Some philosophers think mathematics exists in a mysterious other realm. They’re wrong. Look around: you can see it
Aeon Magazine
The mathematical worldJames Franklin | Professor of Mathematics at the University of New South Wales in Sydney. His book
An Aristotelian Realist Philosophy of Mathematics is out this month.
Here is the publisher's blurb:
An Aristotelian Philosophy of Mathematics breaks the impasse between Platonist and nominalist views of mathematics. Neither a study of abstract objects nor a mere language or logic, mathematics is a science of real aspects of the world as much as biology is. For the first time, a philosophy of mathematics puts applied mathematics at the centre. Quantitative aspects of the world such as ratios of heights, and structural ones such as symmetry and continuity, are parts of the physical world and are objects of mathematics. Though some mathematical structures such as infinities may be too big to be realized in fact, all of them are capable of being realized. Informed by the author's background in both philosophy and mathematics, but keeping to simple examples, the book shows how infant perception of patterns is extended by visualization and proof to the vast edifice of modern pure and applied mathematical knowledge.

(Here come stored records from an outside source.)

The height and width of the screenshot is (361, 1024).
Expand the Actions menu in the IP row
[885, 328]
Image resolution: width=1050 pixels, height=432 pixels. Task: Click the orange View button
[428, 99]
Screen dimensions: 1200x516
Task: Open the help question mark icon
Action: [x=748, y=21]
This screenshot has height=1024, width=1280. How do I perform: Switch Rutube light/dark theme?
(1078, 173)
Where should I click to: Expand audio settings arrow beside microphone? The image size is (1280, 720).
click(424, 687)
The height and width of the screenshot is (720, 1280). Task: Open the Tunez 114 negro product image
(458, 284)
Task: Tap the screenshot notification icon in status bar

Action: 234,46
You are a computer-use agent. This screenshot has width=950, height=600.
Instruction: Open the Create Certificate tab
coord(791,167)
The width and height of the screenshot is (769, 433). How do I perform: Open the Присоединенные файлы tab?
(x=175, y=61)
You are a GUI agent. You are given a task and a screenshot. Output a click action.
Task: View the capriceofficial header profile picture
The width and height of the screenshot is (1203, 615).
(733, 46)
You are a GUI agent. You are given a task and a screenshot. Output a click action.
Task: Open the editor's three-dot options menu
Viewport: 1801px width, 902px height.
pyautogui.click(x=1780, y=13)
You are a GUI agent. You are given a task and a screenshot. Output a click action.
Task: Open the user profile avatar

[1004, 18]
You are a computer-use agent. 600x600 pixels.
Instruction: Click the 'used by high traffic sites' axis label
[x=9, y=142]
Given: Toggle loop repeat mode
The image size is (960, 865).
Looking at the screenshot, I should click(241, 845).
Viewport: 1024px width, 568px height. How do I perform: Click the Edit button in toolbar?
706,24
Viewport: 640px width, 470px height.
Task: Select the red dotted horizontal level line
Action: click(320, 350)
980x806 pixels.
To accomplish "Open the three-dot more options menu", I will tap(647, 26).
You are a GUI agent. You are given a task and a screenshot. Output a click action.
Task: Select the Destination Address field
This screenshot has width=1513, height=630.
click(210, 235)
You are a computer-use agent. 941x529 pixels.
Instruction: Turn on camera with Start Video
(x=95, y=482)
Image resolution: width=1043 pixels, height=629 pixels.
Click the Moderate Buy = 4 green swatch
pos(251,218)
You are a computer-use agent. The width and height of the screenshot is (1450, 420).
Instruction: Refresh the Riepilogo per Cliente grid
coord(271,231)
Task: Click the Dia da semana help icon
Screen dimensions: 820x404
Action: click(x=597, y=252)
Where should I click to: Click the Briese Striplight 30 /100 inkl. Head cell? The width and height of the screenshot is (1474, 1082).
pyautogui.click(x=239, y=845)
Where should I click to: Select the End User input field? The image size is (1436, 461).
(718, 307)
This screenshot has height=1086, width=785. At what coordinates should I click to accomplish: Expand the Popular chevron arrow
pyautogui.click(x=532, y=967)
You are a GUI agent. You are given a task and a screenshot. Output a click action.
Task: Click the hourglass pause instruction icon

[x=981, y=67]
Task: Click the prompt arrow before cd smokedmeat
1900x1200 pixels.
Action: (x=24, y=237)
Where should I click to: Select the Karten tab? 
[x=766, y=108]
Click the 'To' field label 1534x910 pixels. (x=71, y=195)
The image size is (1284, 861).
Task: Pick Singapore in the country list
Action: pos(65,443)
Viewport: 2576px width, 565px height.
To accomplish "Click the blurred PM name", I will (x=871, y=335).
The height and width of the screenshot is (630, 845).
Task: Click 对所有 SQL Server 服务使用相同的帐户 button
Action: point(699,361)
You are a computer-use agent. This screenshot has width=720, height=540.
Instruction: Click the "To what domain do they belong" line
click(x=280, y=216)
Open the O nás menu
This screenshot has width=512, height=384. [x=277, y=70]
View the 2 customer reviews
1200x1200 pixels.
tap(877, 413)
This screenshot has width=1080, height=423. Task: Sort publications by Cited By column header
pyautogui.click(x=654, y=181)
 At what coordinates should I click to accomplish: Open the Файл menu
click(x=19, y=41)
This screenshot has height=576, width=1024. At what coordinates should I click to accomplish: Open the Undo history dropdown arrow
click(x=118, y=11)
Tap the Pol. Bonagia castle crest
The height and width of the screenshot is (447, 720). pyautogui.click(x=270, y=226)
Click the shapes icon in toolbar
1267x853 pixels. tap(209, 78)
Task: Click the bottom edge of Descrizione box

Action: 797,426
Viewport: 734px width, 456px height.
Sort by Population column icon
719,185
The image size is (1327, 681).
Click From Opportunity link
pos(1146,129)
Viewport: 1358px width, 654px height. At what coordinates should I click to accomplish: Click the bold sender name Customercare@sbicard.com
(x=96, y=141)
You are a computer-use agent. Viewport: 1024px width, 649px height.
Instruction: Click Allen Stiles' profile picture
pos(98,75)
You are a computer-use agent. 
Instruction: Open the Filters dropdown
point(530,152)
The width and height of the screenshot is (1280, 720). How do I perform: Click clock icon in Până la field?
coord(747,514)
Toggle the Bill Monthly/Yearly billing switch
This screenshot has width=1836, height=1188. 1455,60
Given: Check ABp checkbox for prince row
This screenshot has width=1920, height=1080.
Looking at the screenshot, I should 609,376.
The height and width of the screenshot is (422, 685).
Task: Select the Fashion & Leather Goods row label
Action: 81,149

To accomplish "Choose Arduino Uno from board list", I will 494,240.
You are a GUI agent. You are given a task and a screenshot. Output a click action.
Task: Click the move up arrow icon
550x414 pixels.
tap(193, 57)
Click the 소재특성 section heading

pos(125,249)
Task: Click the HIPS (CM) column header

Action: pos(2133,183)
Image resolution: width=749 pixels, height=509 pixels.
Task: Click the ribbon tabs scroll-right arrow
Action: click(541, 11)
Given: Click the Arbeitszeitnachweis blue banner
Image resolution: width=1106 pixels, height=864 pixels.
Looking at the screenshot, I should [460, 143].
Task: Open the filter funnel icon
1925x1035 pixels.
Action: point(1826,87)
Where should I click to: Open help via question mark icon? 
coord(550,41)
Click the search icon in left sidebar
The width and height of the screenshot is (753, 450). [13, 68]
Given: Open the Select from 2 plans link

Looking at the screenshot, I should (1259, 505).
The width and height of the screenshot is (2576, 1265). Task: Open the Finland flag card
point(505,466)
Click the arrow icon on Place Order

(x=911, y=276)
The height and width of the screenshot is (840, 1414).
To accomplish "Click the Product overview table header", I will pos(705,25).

See our debate over Aristotelian realism in the comments.
Aristotelian realism is now being put forward in a number of fields, I think erroneously in that it has little to do with Aristotle's sophisticated explanation of intellectual intuition for his time that modern thought has rejected. I see the contemporary version of "Aristotelian realism" as being simply a reassertion of naive realism that ignores the epistemological issues that have raged since ancient times and have yet to be resolved in a way that is either logically compelling through philosophical reasoning, or on the basis of basis of scientific evidence.
Why is this important for economics? Because it is the basis for the assertion of "laws" that are supposedly logically necessary (a priori) and self-evident as principles underlying the structure of reality, hence, universal, absolute, and ahistorical. It is essentialist and structuralist thinking in contrast to contextual and constructivist. Critics also view it as dogmatic rather than scientific.